Man ist verwundert, erschrocken, nur wenige sind - nach dem Muster: Ach ja, die Dänen - vielleicht auch amüsiert. In diesem Ausmaß haben Schwedens Sozialdemokraten den Absturz der dänischen Arbeiterpartei nicht erwartet, erst recht nicht den dazu passenden Aufstieg der Rechtspopulisten. Erst Norwegen, am 10. September. Nun Dänemark, am 20. November. Was ist los im "progressiven" Norden?

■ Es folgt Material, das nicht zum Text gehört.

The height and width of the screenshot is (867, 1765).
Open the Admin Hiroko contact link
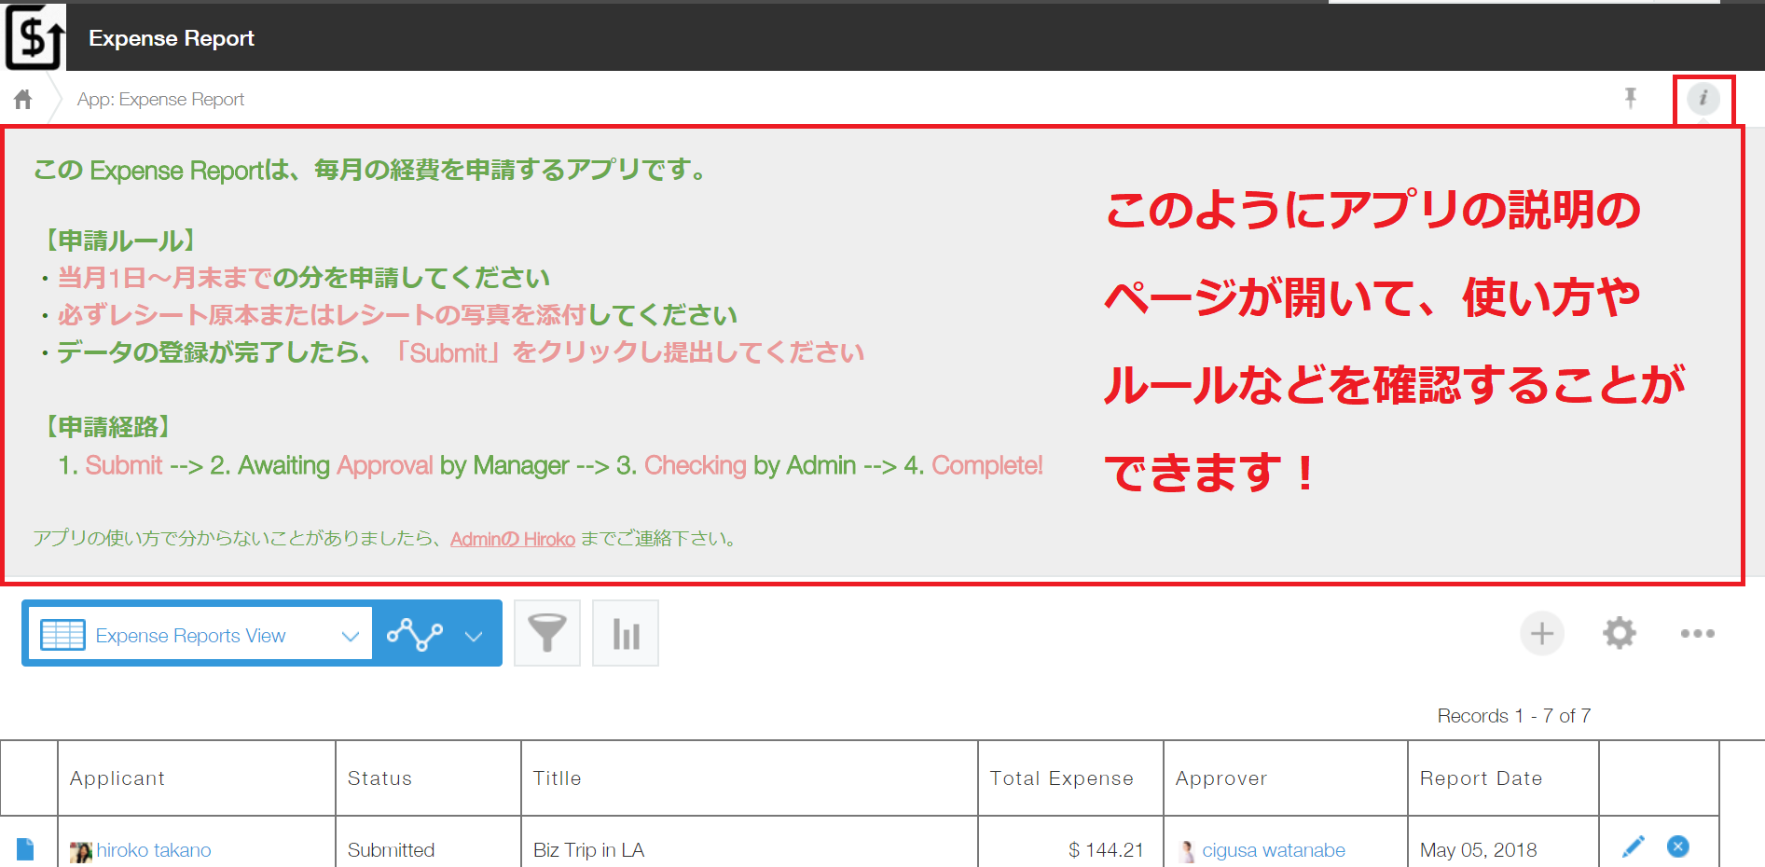pos(512,539)
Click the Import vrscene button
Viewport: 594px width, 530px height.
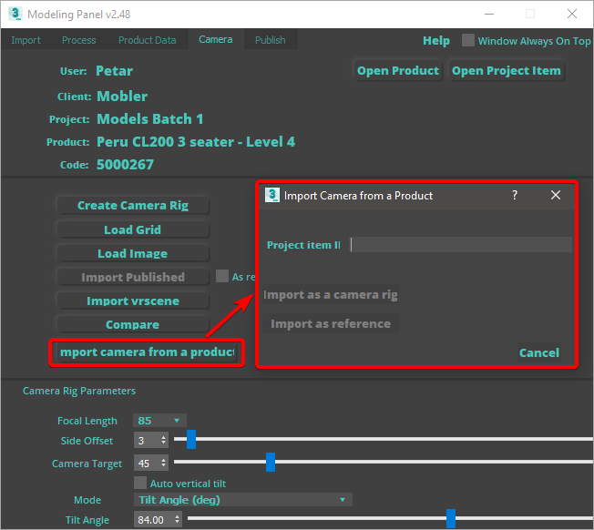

Die Niederlagen der beiden Arbeiterparteien haben, wie es so schön heißt, historisches Ausmaß (Norwegen: 24,4 Prozent, bei einem Minus von 10,6

Dänemark: 29,1, minus 6,8). Da nützt es den Parteifreunden in Stockholm wenig, wenn sie sich mit der ironischen Tatsache trösten, dass sie ihren eigenen Tiefststand fürs Erste hinter sich haben dürften: Vor drei Jahren waren sie auf 36,5 Prozent (minus 8,8) abgestürzt, das schlechteste Resultat seit fast 80 Jahren. Schlimmer kann es kaum kommen.

Oder doch? Der eigentliche Albtraum der skandinavischen Sozialdemokraten, einschließlich der Partei in Finnland, die im Nokia-Land mit einer Regenbogen-Koalition regiert (nächste Wahl 2003), übersteigt die Dimension normaler Wahlschlappen: Er handelt von einem real existierenden Sozialdemokratismus mit all seinen wohlfahrtsstaatlichen Merkmalen, aber ohne Sozialdemokraten. Es ist der Albtraum vom nordischen Wohlfahrts- und Sicherheitsstaat, den alle Parteien akzeptieren, verteidigen und allenfalls verbessern wollen und für den man deshalb die alte Sozialdemokratische Partei nicht mehr braucht.

Bezeichnenderweise stellten weder in Dänemark noch in Norwegen die liberal-konservativen Wahlsieger den "skandinavischen Sozialstaat" - im neoliberalen Weltbild das Symbol des Kollektivismus schlechthin - infrage.

Verbessern wollten sie ihn, ja. Aber das System ändern? Nie und nimmer! Das fordern nicht einmal die Rechtspopulisten, weder die schrille Pia Kjaersgaard (Dänische Volkspartei), noch der schräge Norweger Carl Hagen (Fortschrittspartei). Deren Feindbild heißt nicht Vollversorgung, sondern Überfremdung.